> [Your assignment]: Rewrite the entries starting at the line that contains "The width and height of the screenshot is (1080, 567)." and ending at the line that contains "This screenshot has height=1080, width=1920.", substituting "Find the position of" for "Identify the location of" and leaving everything else unchanged.

> [Data for this task]:
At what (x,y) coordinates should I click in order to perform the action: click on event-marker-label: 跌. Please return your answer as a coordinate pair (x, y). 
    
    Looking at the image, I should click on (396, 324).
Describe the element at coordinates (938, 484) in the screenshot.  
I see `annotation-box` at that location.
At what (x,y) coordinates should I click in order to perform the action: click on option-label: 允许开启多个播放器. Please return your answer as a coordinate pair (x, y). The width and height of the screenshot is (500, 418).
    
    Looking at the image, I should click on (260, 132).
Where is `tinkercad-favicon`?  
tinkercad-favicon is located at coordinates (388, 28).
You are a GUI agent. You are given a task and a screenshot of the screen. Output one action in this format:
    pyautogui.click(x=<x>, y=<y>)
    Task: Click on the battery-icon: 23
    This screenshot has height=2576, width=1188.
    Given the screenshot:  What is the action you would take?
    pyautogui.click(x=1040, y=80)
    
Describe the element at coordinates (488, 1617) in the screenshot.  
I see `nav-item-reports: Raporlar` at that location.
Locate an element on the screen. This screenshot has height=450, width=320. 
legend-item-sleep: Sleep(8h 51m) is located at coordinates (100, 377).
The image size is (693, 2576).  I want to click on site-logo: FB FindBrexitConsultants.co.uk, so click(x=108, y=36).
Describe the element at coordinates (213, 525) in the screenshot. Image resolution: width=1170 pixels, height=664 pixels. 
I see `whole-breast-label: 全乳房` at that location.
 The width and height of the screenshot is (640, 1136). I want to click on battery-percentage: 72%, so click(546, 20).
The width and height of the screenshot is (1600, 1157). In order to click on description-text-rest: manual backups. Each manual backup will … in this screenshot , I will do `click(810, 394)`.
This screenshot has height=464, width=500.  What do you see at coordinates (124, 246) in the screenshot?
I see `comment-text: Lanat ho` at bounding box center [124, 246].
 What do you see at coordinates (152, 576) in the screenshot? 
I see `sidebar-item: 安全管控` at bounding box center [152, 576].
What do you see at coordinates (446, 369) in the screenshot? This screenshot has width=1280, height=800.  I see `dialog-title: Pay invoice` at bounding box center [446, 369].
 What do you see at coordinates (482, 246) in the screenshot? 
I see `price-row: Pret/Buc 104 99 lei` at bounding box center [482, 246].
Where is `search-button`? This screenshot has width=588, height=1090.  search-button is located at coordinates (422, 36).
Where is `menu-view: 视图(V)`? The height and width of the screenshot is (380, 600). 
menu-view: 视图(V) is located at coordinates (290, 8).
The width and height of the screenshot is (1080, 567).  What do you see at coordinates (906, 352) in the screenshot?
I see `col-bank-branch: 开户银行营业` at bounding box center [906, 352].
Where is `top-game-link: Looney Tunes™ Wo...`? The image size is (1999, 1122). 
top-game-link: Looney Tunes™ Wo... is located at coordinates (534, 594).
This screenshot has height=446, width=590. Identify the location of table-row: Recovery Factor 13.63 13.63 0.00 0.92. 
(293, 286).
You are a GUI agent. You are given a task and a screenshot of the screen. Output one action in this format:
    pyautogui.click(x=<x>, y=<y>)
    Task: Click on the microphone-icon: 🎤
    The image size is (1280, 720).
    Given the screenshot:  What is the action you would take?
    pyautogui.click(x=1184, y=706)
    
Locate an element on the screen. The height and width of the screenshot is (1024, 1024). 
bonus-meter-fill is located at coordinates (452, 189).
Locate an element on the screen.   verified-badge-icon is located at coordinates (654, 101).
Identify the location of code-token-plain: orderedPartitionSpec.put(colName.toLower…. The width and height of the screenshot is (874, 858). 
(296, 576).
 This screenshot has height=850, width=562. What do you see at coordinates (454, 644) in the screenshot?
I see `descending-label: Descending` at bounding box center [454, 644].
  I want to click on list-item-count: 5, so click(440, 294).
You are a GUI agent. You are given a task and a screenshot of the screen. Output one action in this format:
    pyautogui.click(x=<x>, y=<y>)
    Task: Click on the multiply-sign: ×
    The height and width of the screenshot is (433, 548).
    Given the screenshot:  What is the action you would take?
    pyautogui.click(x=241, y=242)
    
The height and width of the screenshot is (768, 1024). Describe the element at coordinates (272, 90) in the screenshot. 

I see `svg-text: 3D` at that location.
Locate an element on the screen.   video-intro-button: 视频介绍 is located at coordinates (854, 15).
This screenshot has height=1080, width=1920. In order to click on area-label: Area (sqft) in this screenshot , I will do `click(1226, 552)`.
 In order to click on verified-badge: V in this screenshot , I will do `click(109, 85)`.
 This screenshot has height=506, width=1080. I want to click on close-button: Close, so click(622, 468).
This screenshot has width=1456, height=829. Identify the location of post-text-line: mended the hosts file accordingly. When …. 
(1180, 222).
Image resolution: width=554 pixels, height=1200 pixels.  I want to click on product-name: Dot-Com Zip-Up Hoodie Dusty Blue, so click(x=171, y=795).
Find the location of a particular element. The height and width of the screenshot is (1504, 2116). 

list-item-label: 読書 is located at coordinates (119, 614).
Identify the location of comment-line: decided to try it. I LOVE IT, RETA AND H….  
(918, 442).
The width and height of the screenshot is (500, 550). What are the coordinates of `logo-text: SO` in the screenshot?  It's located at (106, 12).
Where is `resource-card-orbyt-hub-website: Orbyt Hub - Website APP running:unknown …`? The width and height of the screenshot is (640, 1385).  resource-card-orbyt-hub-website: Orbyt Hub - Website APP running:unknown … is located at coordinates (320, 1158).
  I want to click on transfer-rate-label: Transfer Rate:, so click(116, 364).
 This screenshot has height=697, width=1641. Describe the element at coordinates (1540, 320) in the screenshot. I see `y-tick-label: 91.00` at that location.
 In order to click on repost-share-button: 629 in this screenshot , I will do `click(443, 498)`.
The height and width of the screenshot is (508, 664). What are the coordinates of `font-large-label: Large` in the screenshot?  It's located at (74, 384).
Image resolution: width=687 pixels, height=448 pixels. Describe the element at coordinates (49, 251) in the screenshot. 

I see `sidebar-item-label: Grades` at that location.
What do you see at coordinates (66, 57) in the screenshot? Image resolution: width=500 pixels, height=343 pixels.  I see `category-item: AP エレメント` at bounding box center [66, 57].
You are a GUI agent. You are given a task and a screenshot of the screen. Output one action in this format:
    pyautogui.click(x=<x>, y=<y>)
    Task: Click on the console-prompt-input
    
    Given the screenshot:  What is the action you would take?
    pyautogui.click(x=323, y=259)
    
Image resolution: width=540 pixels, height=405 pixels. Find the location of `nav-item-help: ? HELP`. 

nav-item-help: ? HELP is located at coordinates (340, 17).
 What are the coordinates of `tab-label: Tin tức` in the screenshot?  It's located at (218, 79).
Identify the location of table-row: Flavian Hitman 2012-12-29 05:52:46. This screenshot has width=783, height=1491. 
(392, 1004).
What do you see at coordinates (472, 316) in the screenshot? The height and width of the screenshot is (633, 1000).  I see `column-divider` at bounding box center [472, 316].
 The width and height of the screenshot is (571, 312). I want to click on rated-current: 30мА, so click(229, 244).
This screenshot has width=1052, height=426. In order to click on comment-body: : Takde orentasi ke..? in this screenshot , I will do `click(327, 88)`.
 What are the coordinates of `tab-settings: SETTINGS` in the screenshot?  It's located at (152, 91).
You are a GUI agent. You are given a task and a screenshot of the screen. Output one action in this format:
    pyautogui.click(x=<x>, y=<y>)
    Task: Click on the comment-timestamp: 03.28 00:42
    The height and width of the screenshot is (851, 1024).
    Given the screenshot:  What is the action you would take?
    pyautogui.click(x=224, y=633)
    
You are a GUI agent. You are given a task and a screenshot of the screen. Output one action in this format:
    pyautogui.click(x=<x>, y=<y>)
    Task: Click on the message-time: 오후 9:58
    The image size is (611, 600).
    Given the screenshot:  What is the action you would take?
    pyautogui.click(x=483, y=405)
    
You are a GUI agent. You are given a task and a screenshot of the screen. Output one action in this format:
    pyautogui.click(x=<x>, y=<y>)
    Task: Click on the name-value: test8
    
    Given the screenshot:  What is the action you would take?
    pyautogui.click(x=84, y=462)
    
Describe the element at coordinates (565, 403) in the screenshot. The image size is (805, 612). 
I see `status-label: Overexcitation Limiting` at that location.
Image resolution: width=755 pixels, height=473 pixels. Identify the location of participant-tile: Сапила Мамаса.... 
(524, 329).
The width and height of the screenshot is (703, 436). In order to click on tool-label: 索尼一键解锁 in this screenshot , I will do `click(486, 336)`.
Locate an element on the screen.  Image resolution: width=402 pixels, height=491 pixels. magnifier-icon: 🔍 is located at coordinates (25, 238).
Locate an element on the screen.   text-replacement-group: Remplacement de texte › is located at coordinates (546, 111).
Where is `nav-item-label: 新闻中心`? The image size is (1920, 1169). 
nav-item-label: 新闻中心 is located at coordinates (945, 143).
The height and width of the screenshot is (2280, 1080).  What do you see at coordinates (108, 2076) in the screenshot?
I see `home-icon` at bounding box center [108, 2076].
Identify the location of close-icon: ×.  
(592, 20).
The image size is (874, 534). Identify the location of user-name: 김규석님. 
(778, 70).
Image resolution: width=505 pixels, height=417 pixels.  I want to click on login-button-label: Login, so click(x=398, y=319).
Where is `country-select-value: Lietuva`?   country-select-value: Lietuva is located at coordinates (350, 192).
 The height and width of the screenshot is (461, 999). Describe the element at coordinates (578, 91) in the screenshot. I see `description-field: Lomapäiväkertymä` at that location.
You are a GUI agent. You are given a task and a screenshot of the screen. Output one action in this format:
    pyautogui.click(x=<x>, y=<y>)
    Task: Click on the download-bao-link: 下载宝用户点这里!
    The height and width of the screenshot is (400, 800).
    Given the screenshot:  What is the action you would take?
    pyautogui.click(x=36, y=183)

> [Written solution]:
The width and height of the screenshot is (1080, 567).  What do you see at coordinates (906, 352) in the screenshot?
I see `col-bank-branch: 开户银行营业` at bounding box center [906, 352].
Where is `top-game-link: Looney Tunes™ Wo...`? The image size is (1999, 1122). 
top-game-link: Looney Tunes™ Wo... is located at coordinates (534, 594).
This screenshot has height=446, width=590. Find the position of table-row: Recovery Factor 13.63 13.63 0.00 0.92. 
(293, 286).
You are a GUI agent. You are given a task and a screenshot of the screen. Output one action in this format:
    pyautogui.click(x=<x>, y=<y>)
    Task: Click on the microphone-icon: 🎤
    The image size is (1280, 720).
    Given the screenshot:  What is the action you would take?
    pyautogui.click(x=1184, y=706)
    
Locate an element on the screen. The height and width of the screenshot is (1024, 1024). 
bonus-meter-fill is located at coordinates (452, 189).
Locate an element on the screen.   verified-badge-icon is located at coordinates (654, 101).
Find the position of code-token-plain: orderedPartitionSpec.put(colName.toLower…. The width and height of the screenshot is (874, 858). 
(296, 576).
 This screenshot has height=850, width=562. What do you see at coordinates (454, 644) in the screenshot?
I see `descending-label: Descending` at bounding box center [454, 644].
  I want to click on list-item-count: 5, so click(440, 294).
You are a GUI agent. You are given a task and a screenshot of the screen. Output one action in this format:
    pyautogui.click(x=<x>, y=<y>)
    Task: Click on the multiply-sign: ×
    The height and width of the screenshot is (433, 548).
    Given the screenshot:  What is the action you would take?
    pyautogui.click(x=241, y=242)
    
The height and width of the screenshot is (768, 1024). Describe the element at coordinates (272, 90) in the screenshot. 

I see `svg-text: 3D` at that location.
Locate an element on the screen.   video-intro-button: 视频介绍 is located at coordinates (854, 15).
This screenshot has height=1080, width=1920. In order to click on area-label: Area (sqft) in this screenshot , I will do `click(1226, 552)`.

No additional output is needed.